Sponsored by Rogaine
Are you tired of hearing me talk about my skin yet? Yeah, me too. But today, instead of telling you how a product helped/did not help my skin, I'm giving you the full story by partnering with my friends at Rogaine, a brand dedicated to acting as a proactive means for treating conditions like hair loss or thinning hair, which are not only a hereditary condition, but a DNA-driven reality that all men and women will inevitably encounter with age.
I've been battling acne since I was a teen. I can't say I remember the first time a zit popped up on my face, but I do remember feeling plagued by mild breakouts throughout my teen years. I distinctly remember my mom taking me to get intensely painful acne facials, where (I'm convinced) the aesthetician's goal was slow torture by means of dousing my face in the strongest acids one could legally use on skin. I saw countless dermatologists, and used a multitude of salicylic acids, benzoyl peroxides, acne washes, oil-free moisturizes, and retinols that never seemed to make any difference. I went on rounds and rounds of different oral antibiotics, spironolactone, and yes, even accutane. I listened as friends (close friends, best friends) said things to me like "well I never wash my face and I've never had a pimple, so why do you get them?" I listened as everyone from random strangers to beauty store employees to skincare specialists (I literally had one of these experiences two days ago) take it upon themselves to, without solicitation, tell me what I was doing wrong and how their expertise would finally fix my skin. It was usually the same advice: "you have acne, therefore you must have oily skin, try exfoliating, never use anything moisturizing, and try x ingredient." None of it ever worked, and all the "advice" started to wear on me.
And after trying everything (I really do mean EVERYTHING), I realized that it wasn't fair for all of these people to make me feel at fault for a medical issue. I realized that it was my DNA; just as my DNA gave me blue eyes and a petite stature. While some people's DNA plagues them with thinning hair, mine gave me acne. Thanks, DNA.
Regardless, my acne got worse during the second half of my college career. Not only are deep nodules painful to the touch, but it became painful for me to even look in the mirror. Once, when I started to send a snapchat selfie, I broke down in tears; I didn't recognize myself. My skin had been so ravaged by this monster that it had zapped me of all confidence. It wasn't simply about vanity or not looking "pretty." My skin just no longer felt like my own, and I was tired of being upset about it. So I went on another oral medication (spironolactone), which helped clear up my skin...for awhile. But I got tired of always being on pills. I wanted something final. I wanted a cure. So I eventually made the difficult decision to go on Accutane.

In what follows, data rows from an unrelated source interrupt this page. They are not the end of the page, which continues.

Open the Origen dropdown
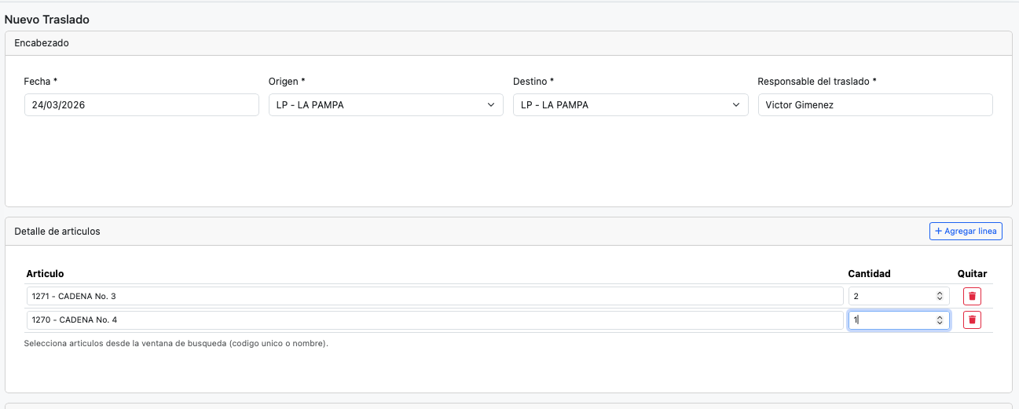coord(385,105)
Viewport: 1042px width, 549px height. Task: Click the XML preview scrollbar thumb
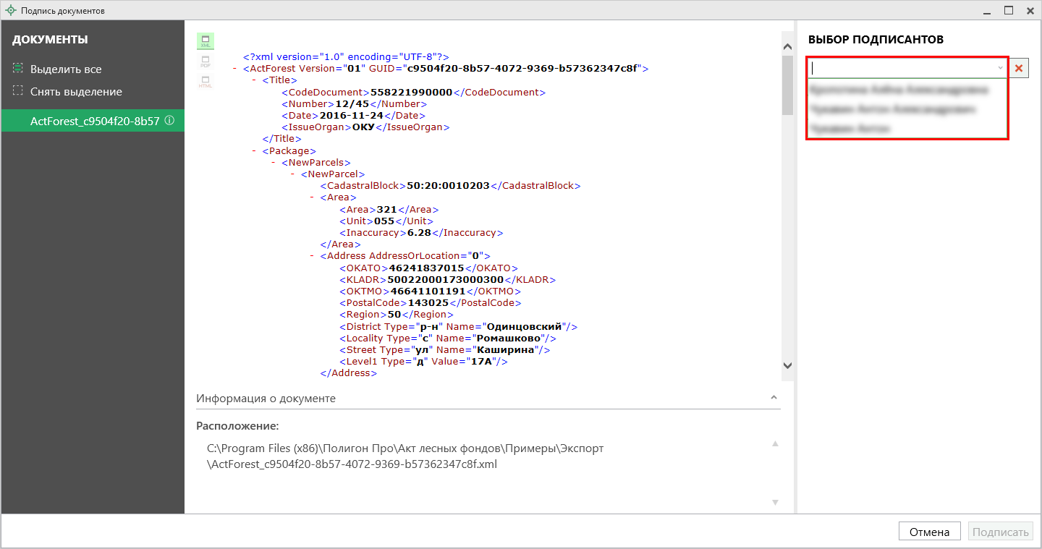coord(787,84)
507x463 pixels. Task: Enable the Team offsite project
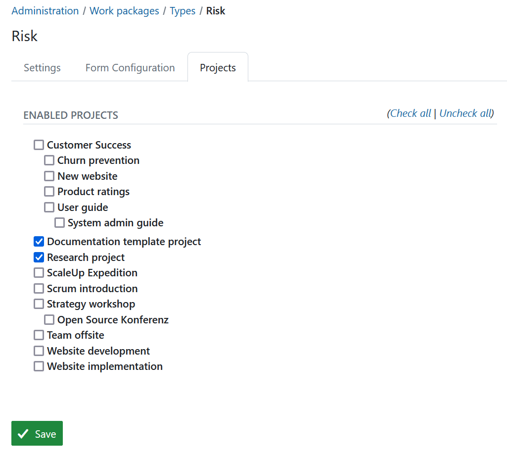coord(39,335)
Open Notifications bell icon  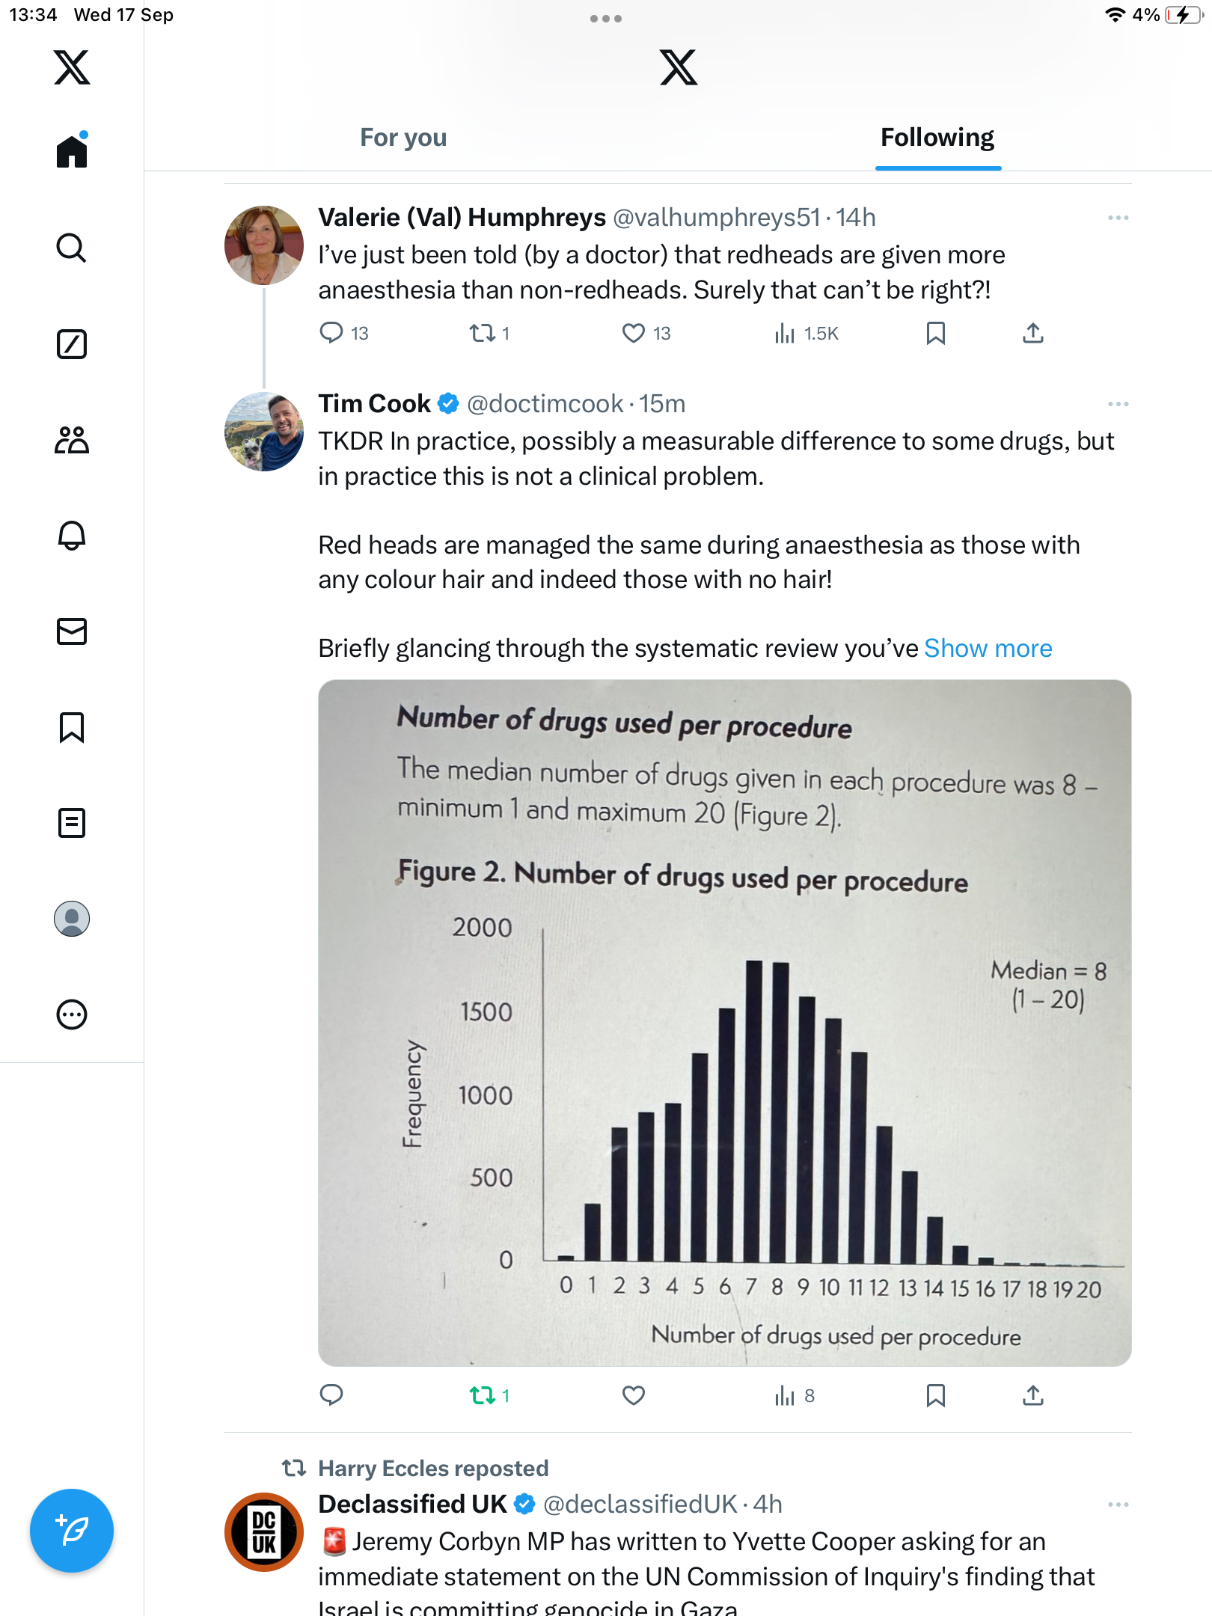[x=72, y=536]
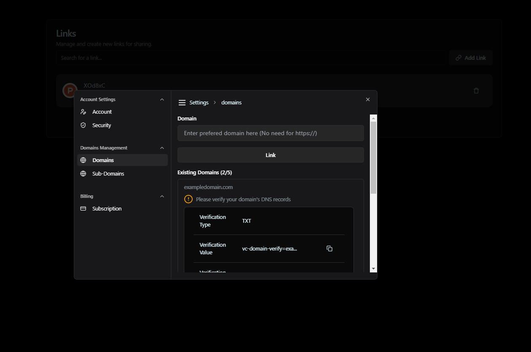The width and height of the screenshot is (531, 352).
Task: Click the orange DNS warning icon
Action: [x=189, y=200]
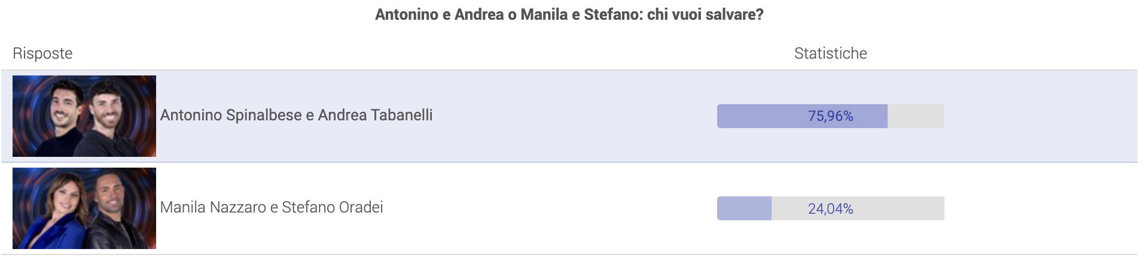Click left edge of the 75,96% bar
The height and width of the screenshot is (267, 1146).
tap(720, 116)
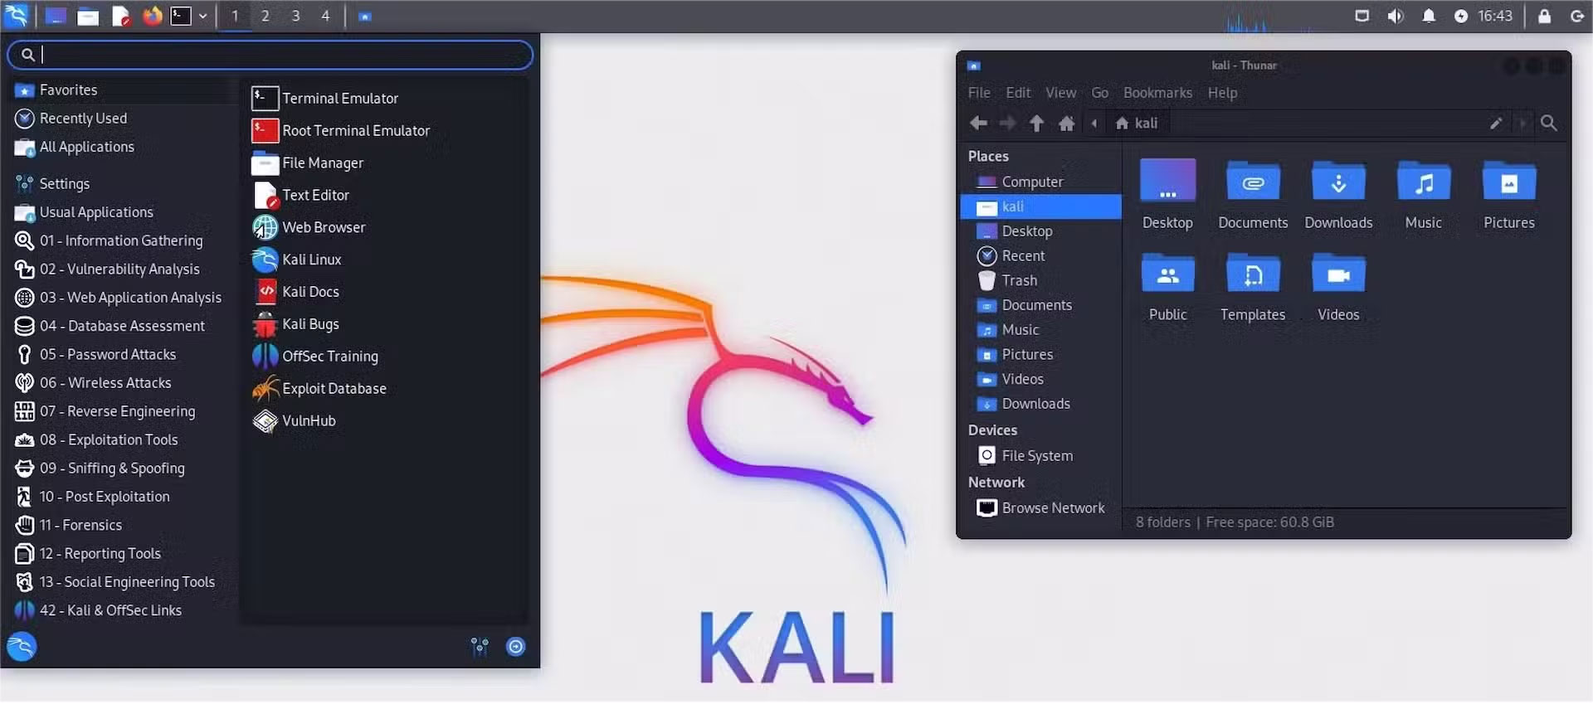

I heard plenty of commentary about this decision as well. Countless people told me how terrible it was for me. How it would ruin my body forever. How I should just try something else. And I get it; accutane is no laughing matter. Monthly dermatologist visits, monthly blood tests, invasive and condescending monthly iPledge "quizzes" to make sure I understand the risks and that I AM NOT ALLOWED to get pregnant on accutane. It's a big frickin' deal, and doctors take it seriously. After being on my first course for 8 months, my skin looked beautiful...for awhile. And then it broke out again, even worse than before. It was devastating. This was supposed to be the end! The cure! And as a full time blogger, trying to hide my acne under a blanket of make-up for photoshoots and events became increasingly difficult, physically and emotionally. I probably had a full on tear-filled breakdown on a monthly basis.
But I decided I can no longer let my DNA define me. I'm defying my DNA through big decisions, like starting my second round of accutane (this time with less apprehension). I'm done with the feedback of others (specifically of those who aren't experts) who try to tell me what I should/should not do with my own body. I'm done feeling victimized by my vitriolic skin. I'm defying my DNA through smaller steps and lifestyle changes, like seeing a nutritionist to address any dietary issues that could be adding to the breakouts. And through healthy living-- working out, eating better, and taking care of my skin. I'm not going to lie; it's been a really tough journey, one that isn't even close to being over. But I'm optimistic that I'm going to get through it, especially with the support of my friends and family, whom I'm so lucky to have.
Thank you to Rogaine for partnering with me on this post!